La Cour de justice de l'Union européenne juge que les États membres doivent procéder à un examen particulier de chaque demande de regroupement familial sans pouvoir instituer un rejet automatique de regroupement familial au motif que les ressources n'atteindraient pas un niveau préalablement fixé. Par ailleurs, le recours à l'assistance sociale ne peut, à lui seul, justifier le rejet d'une demande de regroupement familial (CJUE, 2e ch.,4 mars 2010, aff. C-578/08, Chakroun CJUE, 2e ch., 6 déc. 2012, aff. C-356/11, O.E.A). La loi française est conforme à cette appréciation, puisque le préfet a seulement la faculté de rejeter une demande de regroupement familial en raison de l'insuffisance des ressources, sans que sa compétence soit liée
Le préfet peut refuser le regroupement familial si les conditions de ressource ou de logement ne sont pas réunies, mais il n'y est pas tenu.

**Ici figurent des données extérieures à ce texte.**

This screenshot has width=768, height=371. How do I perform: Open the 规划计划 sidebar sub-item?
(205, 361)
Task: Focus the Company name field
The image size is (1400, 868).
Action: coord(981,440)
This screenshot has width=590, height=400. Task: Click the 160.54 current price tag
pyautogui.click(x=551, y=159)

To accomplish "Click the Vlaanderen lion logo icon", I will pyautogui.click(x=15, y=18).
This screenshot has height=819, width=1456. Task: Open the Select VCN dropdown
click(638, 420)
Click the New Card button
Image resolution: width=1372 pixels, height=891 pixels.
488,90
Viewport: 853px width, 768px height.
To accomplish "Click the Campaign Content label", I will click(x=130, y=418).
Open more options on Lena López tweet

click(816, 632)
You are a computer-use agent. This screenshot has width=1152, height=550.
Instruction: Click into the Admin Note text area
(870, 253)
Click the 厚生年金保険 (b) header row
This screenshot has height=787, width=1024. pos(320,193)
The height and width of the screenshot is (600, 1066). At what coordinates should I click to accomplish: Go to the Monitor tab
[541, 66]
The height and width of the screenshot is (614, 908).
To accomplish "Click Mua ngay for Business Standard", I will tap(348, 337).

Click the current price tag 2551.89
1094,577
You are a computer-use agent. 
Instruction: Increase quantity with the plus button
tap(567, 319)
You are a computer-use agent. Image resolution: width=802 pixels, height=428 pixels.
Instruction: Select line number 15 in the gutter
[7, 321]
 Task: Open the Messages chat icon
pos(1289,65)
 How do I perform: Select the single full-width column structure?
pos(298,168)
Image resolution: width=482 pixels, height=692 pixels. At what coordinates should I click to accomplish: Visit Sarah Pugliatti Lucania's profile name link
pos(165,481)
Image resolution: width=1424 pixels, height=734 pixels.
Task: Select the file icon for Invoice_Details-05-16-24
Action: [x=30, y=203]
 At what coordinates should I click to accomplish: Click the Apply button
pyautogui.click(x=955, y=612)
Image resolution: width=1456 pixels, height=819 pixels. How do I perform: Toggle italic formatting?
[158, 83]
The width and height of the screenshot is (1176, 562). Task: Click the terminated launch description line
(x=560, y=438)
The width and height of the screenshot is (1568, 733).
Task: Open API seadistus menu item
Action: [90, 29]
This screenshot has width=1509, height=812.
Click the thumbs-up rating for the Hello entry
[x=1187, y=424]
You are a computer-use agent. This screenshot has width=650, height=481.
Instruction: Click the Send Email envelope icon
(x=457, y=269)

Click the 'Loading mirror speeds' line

Commet une erreur de droit le préfet qui, s'estimant lié par cette condition, refuse le regroupement familial au seul motif que les ressources n'atteignent pas le niveau requis sans examen de l'ensemble des circonstances (CAA Lyon, 1re ch., 18 oct. 2012, n° 12LY00722 CAA Versailles, 6e ch., 4 oct. 2012, n° 11VE03458 CAA Douai, 1re ch., 26 juin 2014, n° 14DA00070 CAA Bordeaux, 6e ch., 22 juin 2015, n° 15BX00496 CAA Marseille, 3e ch., 12 mai 2016, n° 15MA02240 CAA Bordeaux, 4e ch., 29 sept. 2016, n° 16BX01250) ; ces circonstances doivent être examinées notamment au regard de l'article 8 de la Convention européenne des droits de l'homme, sans que le préfet puisse se limiter à affirmer que sa décision de rejet n'y porte pas atteinte (CAA Lyon, 6e ch., 9 avr. 2013, n° 12LY02271 CAA Versailles, 6e ch., 7 nov. 2013, n° 12VE04240).
Même si les ressources sont insuffisantes, un refus de regroupement familial peut être
considéré comme illégal, au regard de l'article 8 de la Convention européenne
des droits de l'homme.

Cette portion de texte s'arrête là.